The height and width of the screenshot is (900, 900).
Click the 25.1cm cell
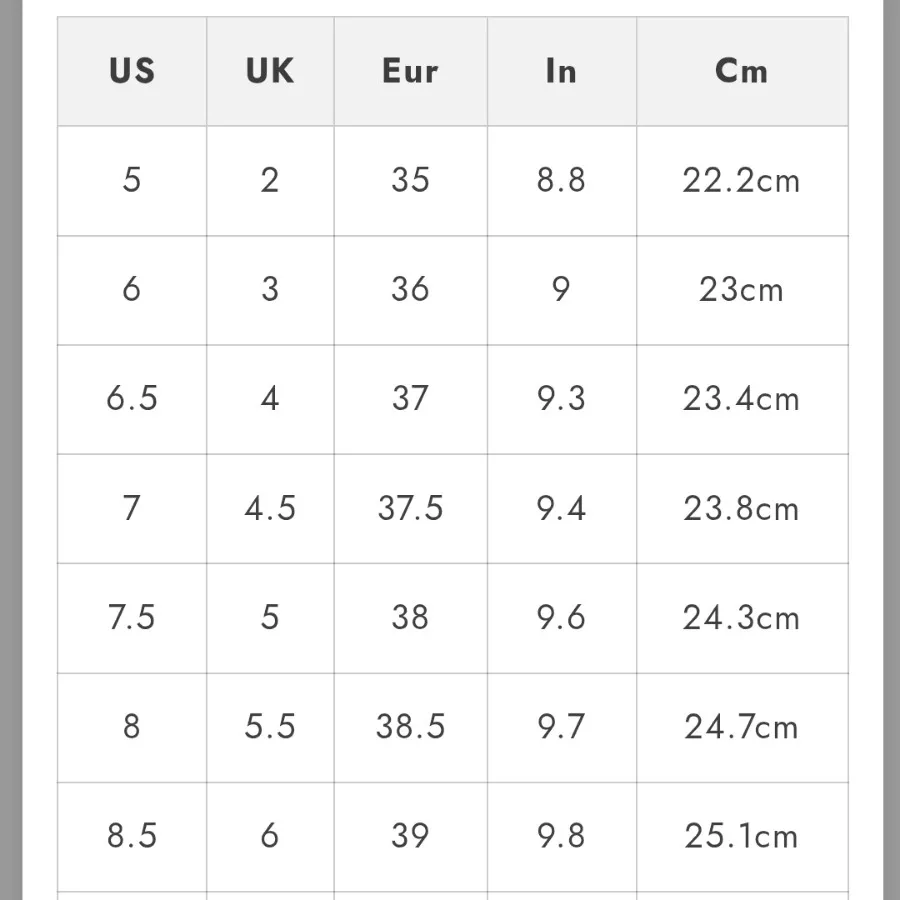(x=741, y=835)
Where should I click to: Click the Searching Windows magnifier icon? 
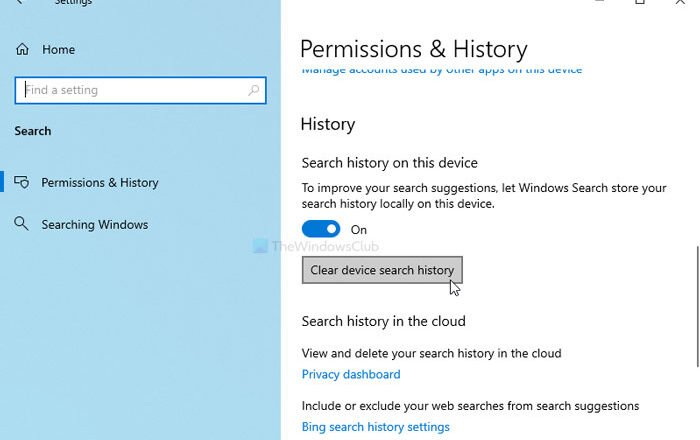tap(22, 224)
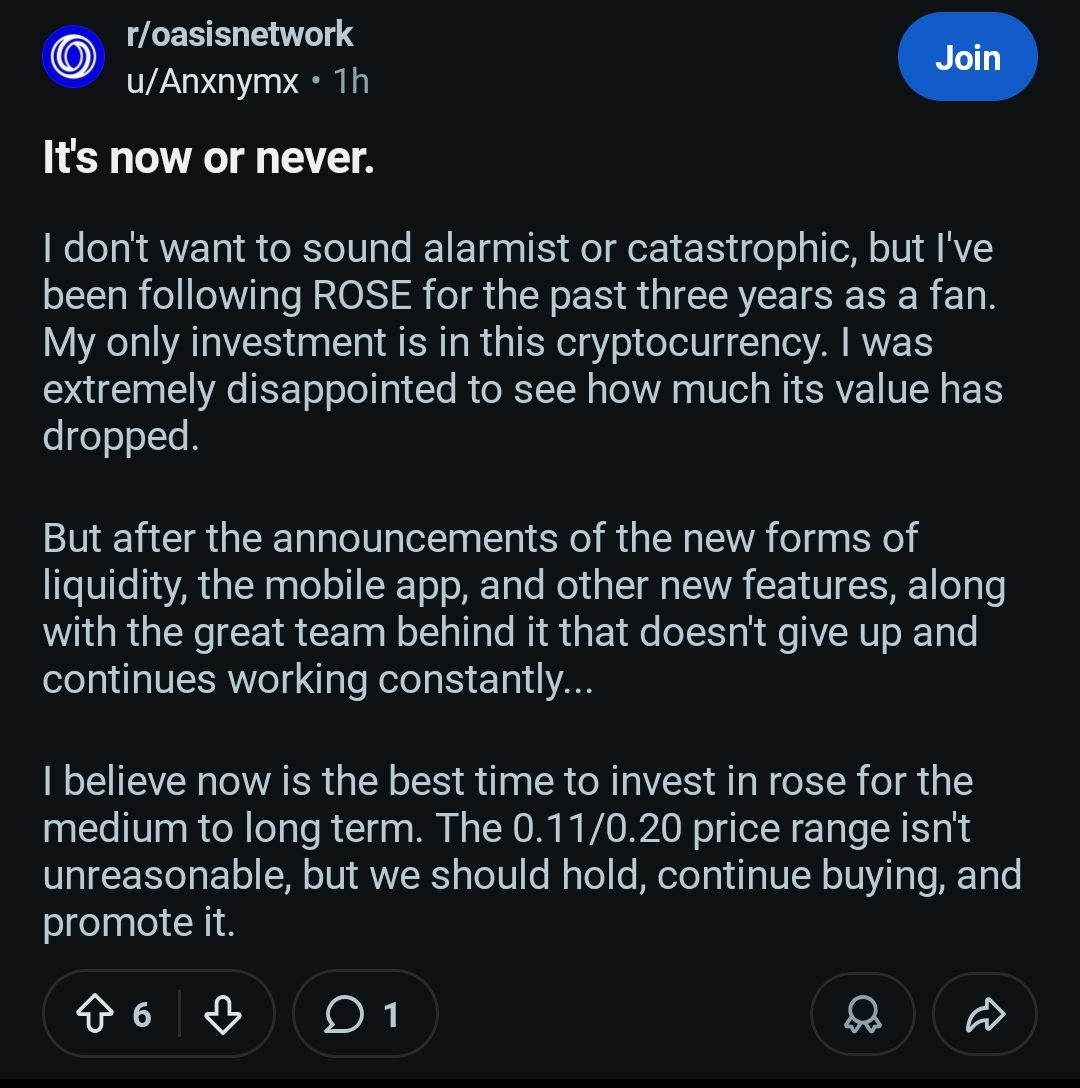
Task: Tap the Oasis Network subreddit avatar
Action: (x=73, y=57)
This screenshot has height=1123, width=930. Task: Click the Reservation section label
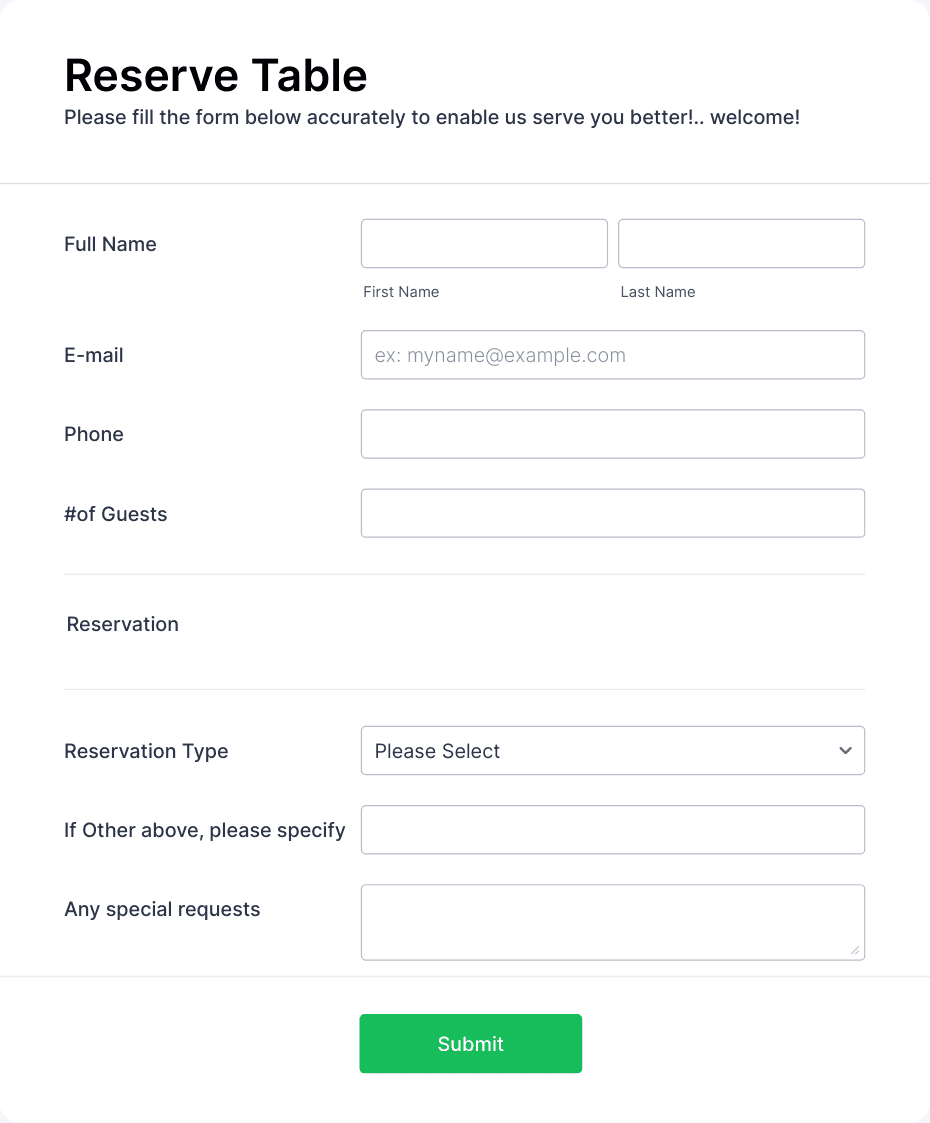[x=122, y=623]
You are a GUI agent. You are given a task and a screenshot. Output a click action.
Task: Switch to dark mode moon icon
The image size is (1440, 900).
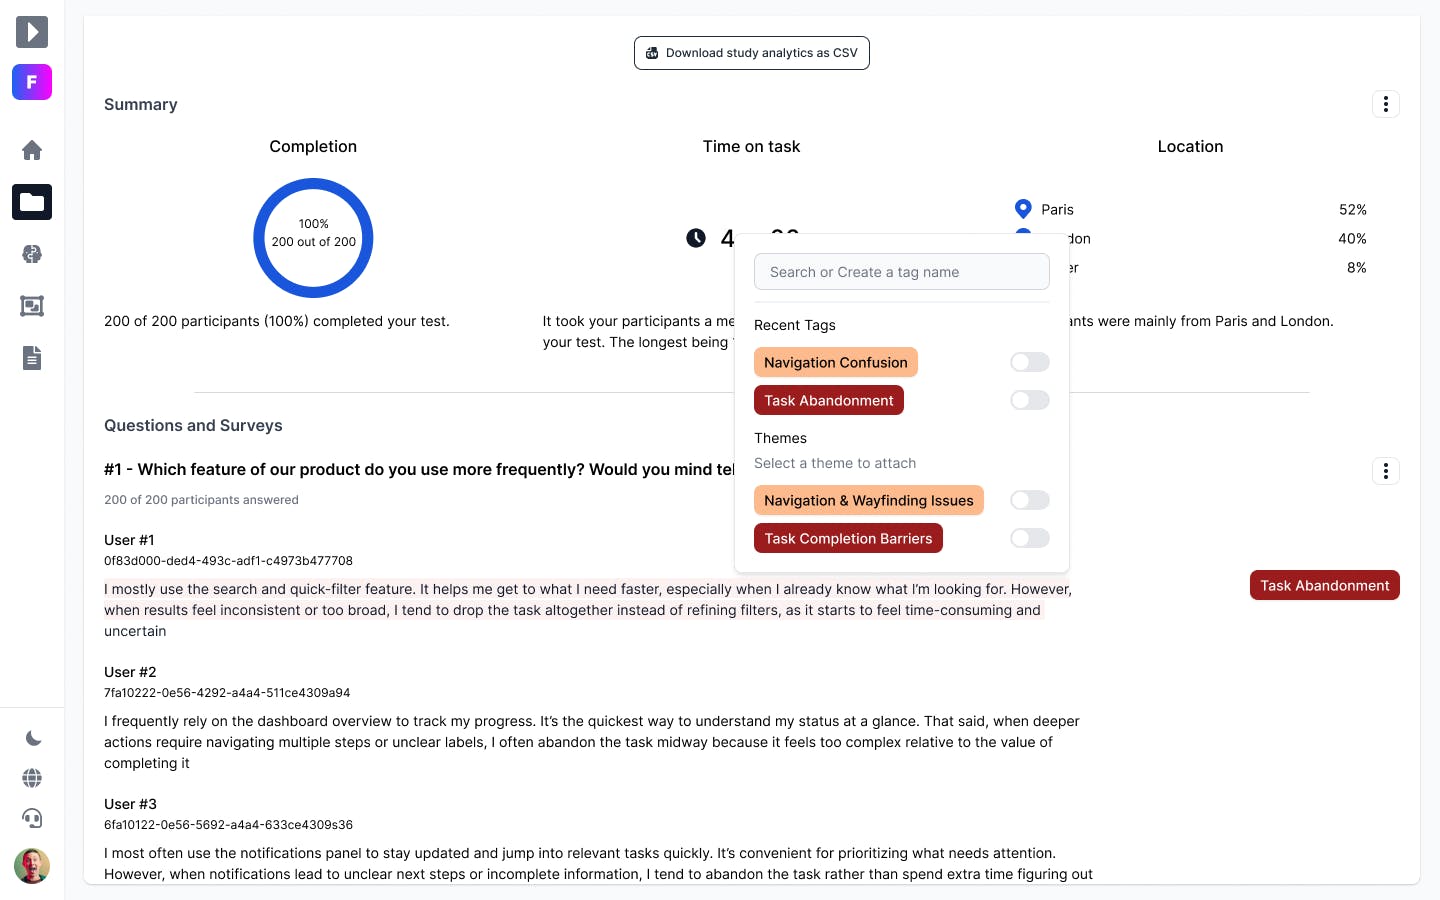32,738
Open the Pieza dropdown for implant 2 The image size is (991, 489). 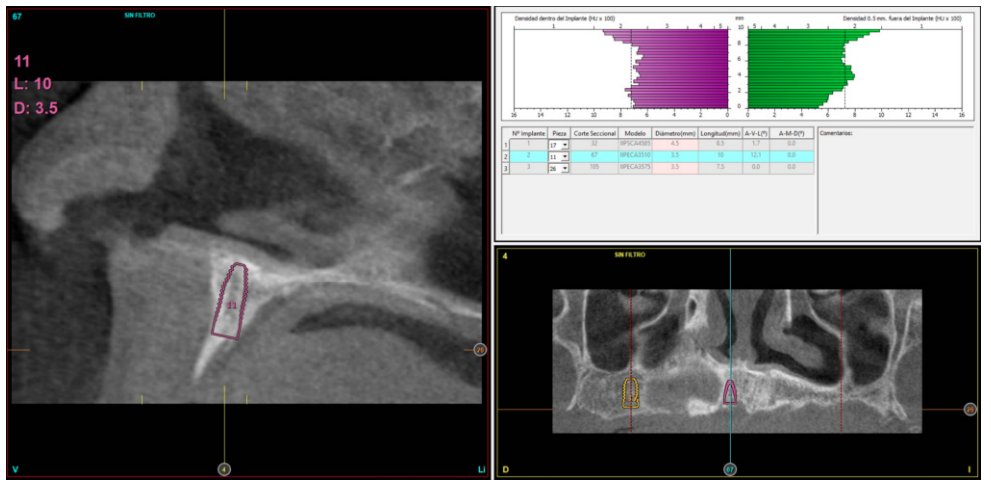click(564, 157)
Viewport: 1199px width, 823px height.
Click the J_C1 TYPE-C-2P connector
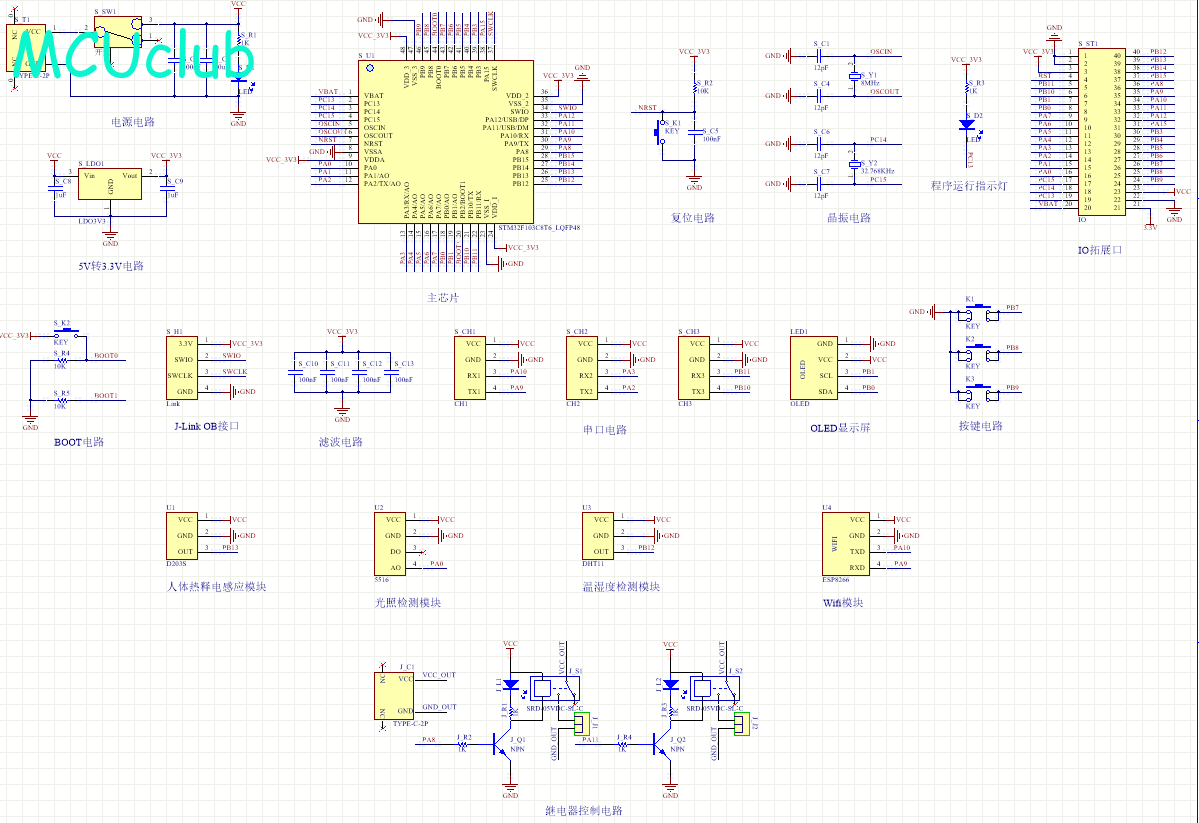[393, 695]
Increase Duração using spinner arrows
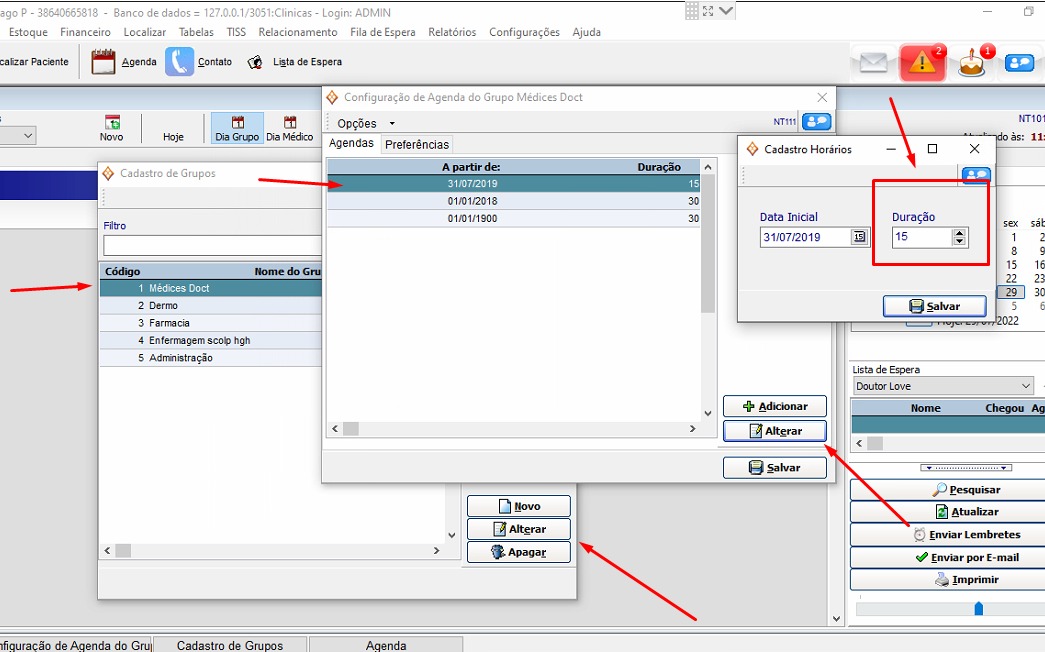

★ ★ ★ ★ ★

What is expected →
With the pictures left out, write out exactly the lines from the line containing "Click the J_C1 TYPE-C-2P connector" through the last line of the entries above, both ends included, and no others.

Solution →
Click the J_C1 TYPE-C-2P connector
[393, 695]
Increase Duração using spinner arrows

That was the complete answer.